Doch auch, wer eine Beratung möchte, ist im JIZ willkommen. Und das gilt nicht nur für Jugendliche, sondern auch für Eltern, LehrerInnen, ErzieherInnen. „Vorhin war ein Vater da, der an seinen Sohn nicht mehr rankommt und deshalb vermutet, daß er Drogen nimmt“, erzählt Olivia Polo. Nachdem sie im Gespräch versucht hat herauszufinden, ob eigentlich der Sohn oder der Vater ein Problem hat, konnte sie letzteren an eine Fachberatungsstelle weiterverweisen. Dann rief eine Mutter an, die von den JIZ-MitarbeiterInnen wissen wollte, was sie von einem bestimmten Jugendverband zu halten habe, mit dem ihre Tochter verreisen wollte. Nicht, daß der einer Sekte angehört?

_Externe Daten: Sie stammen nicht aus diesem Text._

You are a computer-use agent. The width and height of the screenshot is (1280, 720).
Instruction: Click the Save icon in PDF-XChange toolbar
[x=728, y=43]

Jugendinformationszentren, in Hamburg ein Novum, gehören in anderen Städten schon seit langem zum Standardangebot. In München wurde das erste schon vor dreißig Jahren gegründet, ähnliche Infobörsen gibt es in Nürnberg, Münster, Augsburg, Essen und Bonn. In Berlin und Halle ist das JIZ in öffentliche Bücherhallen integriert. Ulrike Schmidt von der Koordinierungsstelle in Bonn weiß, daß sich die „ganz andere Art, Infos rüberzubringen“ bewährt habe: „Im JIZ werden für die Kids Schwellen abgebaut“, erzählt sie. „In Beratungsstellen trauen sich viele nicht rein, weil sie sich dann gleich als Problemfall stigmatisiert fühlen“.

JIZ, Steinstraße 17a bzw. 7 (Büro), U-Bahn Steinstraße (City), Mo bis Do 13.30 bis 18 Uhr, Fr 13.30 bis 19 Uhr.